Back to “Evil Spirit”s. How was the recording with Tony Visconti?

Dave: It came very easily, he’s a very quiet man as a producer. He has this incredible knowledge of music and you can tell he loves everything about music. He’s 73, and he’s still doing a great job. I hearded what he did on Bowie’s track “Blackstar”, and I thought he will be a perfect producer for us. He will understand what we were trying to go for, the sixties garage band vibe. He worked the way we wanted to work. Not so many computers.

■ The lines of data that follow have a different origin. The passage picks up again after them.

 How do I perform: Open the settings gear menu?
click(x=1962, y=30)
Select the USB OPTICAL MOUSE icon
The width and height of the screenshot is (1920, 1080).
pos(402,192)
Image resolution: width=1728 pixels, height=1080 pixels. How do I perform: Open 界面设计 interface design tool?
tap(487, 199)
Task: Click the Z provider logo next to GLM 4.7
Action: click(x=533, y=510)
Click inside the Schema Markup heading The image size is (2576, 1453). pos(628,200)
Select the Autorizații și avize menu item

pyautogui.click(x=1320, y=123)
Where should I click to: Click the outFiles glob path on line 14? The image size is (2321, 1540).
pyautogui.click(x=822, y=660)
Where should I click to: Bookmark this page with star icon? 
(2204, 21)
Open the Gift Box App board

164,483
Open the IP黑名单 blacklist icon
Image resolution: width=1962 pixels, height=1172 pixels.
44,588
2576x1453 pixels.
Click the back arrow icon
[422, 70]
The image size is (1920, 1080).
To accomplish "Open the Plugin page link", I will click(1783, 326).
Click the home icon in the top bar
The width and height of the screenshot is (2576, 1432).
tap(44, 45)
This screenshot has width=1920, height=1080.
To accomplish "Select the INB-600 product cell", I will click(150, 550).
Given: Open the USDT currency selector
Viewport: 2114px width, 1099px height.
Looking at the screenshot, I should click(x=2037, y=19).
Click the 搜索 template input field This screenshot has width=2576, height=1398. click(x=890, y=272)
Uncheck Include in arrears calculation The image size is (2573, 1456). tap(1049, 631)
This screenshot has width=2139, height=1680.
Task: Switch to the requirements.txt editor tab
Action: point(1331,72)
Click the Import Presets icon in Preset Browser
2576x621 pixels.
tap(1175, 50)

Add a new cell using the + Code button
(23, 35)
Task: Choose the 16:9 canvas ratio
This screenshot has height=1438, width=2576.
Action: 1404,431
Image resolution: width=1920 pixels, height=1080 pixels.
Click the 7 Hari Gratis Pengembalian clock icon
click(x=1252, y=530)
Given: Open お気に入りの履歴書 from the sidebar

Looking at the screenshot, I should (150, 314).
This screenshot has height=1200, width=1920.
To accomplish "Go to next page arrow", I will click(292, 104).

Why didn’t you work with him before?

Dave: It never came up before, and the irony that you said that is that when we first met, he said: “why did you not asked me?”. Time and the record industry often work against you, so we’re glad that it happened.

What do you like in his past work?

Dave: I just think that his productions has a lot to depth to it. There’s a lot of good producers, but Tony is at a level when you set everything up this loud, with every instruments at the same volume. And when you get that great loud sound coming out as a straight line in front of you, it sounds fantastic.

 

 

Do you have any favorite tracks on “Evil Spirits”?

Dave: Too quick to know for sure. (laughs) It was great to see theses pieces of music coming to life, ’cause there were demos never played live.

What are you listening nowadays?

Dave: It’s tricky ’cause I tend to be eclectic and I mainly listen to 30’s dance old band and stuff like that. Let me see… Glass harmonica, which is a weird instrument.

Scott Bradley’s Post-Modern Jukebox?

Dave: (laughs) I was listening to them the other night!

We’re surprised that they didn’t play one of your songs yet.

Dave: Oh, that would be cool! There’s one with a tap dancer, brilliant! Have you seen Puddles Pity Party?

Thanks to his blink-182 cover. He’s the amaziest!

Dave: What a voice, uh? He went down to one of our gigs in California. He came down to the show to say hello. He used to do an Elvis review before that, then he suddenly invented Puddles and it’s brilliant!

To be back with The Damned, the filmmaker Edgar Wright used the song “Neat Neat Neat” perfectly for his movie, “Baby Driver”.

Dave: I haven’t seen it yet. Heard a lot about it though. I saw an interview of some of the actors and they said that when they did the scenes, they played the tracks so the actors will move on the music rythm. So the editing should be great, I’d love to see it! I love films, and some of our tracks can really be good for the movies industry.

Do you have some inspiration from movies?

Dave: I’ve should have gone in the movie business! (laughs) Funny enough, on this album, it’s the first time that I haven’t write a song inspired by or directly from a film or an actor, like James Dean or some of the great horror actors. Probably a matter of time, we only had nine days to record it.

Our generation idealize the punk situation, especially 1976-1977. I think that your first album is a best testimony than “Nevermind The Bollocks”.

Dave: It doesn’t matter how big are the Sex Pistols, it was basically a one thing based around shocking people for the sake of it. It has his historical importance, but things have changed so much thses days, it’s pointless to try to recreate it.

To finish, we are “RockUrLife”. So what rocks your life?

Dave: The hope to take an other forty years round! (laughs) Seriously, I have reach a point in my life where there is still things I want to do. There’s always more to come.

Thank you Dave Vanian for this interview.